Other rare complications associated with mumps infection include pancreatitis (an inflammation of pancreas), electrocardiography (ECG) abnormalities, myocarditis (an inflammation of the myocardium, the middle layer of the heart wall), polyarthritis (any disorder that affects 5 or more joints simultaneously), abnormal renal function, hepatitis (an inflammation of the liver tissue) , cholecystitis (an inflammation of the gallbladder), kerato-uveitis (inflammation involving both the cornea and the uvea of the eye), hemophagocytic syndrome (an aggressive and life-threatening syndrome of excessive immune activation) and thrombocytopenia (a disorder characterized by abnormally low levels of thrombocytes, also known as platelets, in the blood).

Risk factors

Mumps is spread by direct contact with either saliva or droplets from the sneeze or cough of an infected person. The most infectious period for mumps is usually about two days before until four days after the onset of the illness, but someone with the disease can be contagious for up to seven days before until nine days after the swelling of the salivary gland. In someone who has been admitted to the hospital, standard and droplet precautions are needed. People who work in healthcare cannot work for five days. 

People without symptoms can also pass on the disease. The time from contact with the virus to the development of symptoms is usually about 16 to 18 days, but can be longer.

Once an infection has run its course, a person is typically immune for life. Reinfection is possible but the ensuing infection tends to be mild.



To reduce the spread of disease, people with mumps should be excluded from child care, school or work until five days after the onset of swelling or until the swelling disappears (whichever is sooner).
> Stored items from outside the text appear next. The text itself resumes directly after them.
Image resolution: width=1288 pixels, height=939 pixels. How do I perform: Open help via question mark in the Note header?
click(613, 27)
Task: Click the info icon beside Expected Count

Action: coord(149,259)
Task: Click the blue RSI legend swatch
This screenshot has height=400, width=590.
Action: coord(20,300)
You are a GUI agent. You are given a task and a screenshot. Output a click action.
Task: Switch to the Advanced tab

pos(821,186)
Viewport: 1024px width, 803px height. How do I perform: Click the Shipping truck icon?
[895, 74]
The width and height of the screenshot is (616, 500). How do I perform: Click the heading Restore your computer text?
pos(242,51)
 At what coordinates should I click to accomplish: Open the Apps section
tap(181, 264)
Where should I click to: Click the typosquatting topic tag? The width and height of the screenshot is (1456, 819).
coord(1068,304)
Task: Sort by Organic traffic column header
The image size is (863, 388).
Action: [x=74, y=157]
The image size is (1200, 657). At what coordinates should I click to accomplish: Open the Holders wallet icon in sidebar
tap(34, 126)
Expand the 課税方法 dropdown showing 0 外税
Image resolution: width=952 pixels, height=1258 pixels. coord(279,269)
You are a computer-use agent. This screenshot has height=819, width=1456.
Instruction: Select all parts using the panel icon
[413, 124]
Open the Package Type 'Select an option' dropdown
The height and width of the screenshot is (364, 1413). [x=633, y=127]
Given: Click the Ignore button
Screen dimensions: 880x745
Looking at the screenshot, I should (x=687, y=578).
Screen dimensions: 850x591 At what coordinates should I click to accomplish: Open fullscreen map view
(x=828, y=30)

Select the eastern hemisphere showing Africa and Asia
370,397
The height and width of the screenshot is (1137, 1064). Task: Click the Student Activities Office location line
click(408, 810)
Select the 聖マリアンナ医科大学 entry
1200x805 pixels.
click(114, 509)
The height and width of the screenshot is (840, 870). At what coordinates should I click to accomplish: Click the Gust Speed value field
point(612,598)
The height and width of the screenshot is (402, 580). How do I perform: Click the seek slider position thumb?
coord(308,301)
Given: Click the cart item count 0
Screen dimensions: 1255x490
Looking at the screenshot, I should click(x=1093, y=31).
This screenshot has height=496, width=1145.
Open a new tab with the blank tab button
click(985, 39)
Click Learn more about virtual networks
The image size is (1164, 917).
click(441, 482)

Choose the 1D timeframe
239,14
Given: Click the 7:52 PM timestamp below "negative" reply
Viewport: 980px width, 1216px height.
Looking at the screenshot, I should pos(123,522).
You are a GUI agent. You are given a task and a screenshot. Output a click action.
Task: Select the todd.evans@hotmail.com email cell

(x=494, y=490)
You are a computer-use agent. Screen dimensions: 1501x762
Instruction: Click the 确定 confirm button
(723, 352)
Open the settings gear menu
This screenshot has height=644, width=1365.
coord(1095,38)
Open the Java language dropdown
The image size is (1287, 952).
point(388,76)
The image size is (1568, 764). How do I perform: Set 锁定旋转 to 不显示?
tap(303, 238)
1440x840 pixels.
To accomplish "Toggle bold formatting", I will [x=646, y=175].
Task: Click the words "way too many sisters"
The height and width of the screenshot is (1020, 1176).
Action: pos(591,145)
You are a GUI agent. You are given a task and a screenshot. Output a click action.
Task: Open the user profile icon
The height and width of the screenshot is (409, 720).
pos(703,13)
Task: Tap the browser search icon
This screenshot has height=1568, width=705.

There is a safe and effective vaccine for preventing mumps infection. Since the introduction of an effective mumps vaccine, there has been a marked decline in the number of cases of mumps.

The mumps vaccination is offered free of charge as part of a combined measles, mumps and rubella (MMR) vaccine
The National Immunisation Program Schedule recommends immunisation against mumps at 12 months (first dose) and 18 months of age (second dose). To ensure protection against the disease, it is important that your child receives all recommended doses of the vaccine at the recommended times.

Male fertility

At the very beginning of infection, the virus attacks the testes, destroying the testicular tissue and reducing androgen (main male hormone) production. About 30% of male adolescents with mumps will develop orchitis. Orchitis can be unilateral (one sided) or bilateral (both sided). Bilateral orchitis leads to oligospermia (low sperm count) and testicular atrophy (any reduction in testicular size).

Following mumps orchitis, sperm morphology (specific structural features) deterioration is a long-lasting effect. 

Spermiogenesis (development of sperm from germ cells) was greatly disrupted in half of the patients. In many patients whose testes were not atrophied, poor fertility was found persistently. According to the observations, sperm morphology was the most influenced, of the characteristics that were studied, and sperm count might be the least affected. 

Female fertility

Women may develop ovarian swelling but this does not increase the risk of infertility.

Unilateral orchitis develops in circa one third of post-pubertal male patients which are suffering from mumps. With bilateral inflammation there is a higher risk of gonadal atrophy but sterility is rare. Orchitis is uncommon in prepubertal boys.

Pregnant women with mumps face concerns beyond those of the general population. In some studies, mumps infection in early pregnancy has been linked with spontaneous abortion, with one study identifying a 27% rate of fetal death after first trimester mumps infection compared with 13% in a control group. A second, more recent study has not shown the same association between spontaneous abortion and mumps infection in early pregnancy. Mumps infection in pregnancy did not seem to have any relation to fetal congenital anomalies.

Death from mumps is very unusual. The disease is self-limiting, and general outcome is good, even if other organs are involved.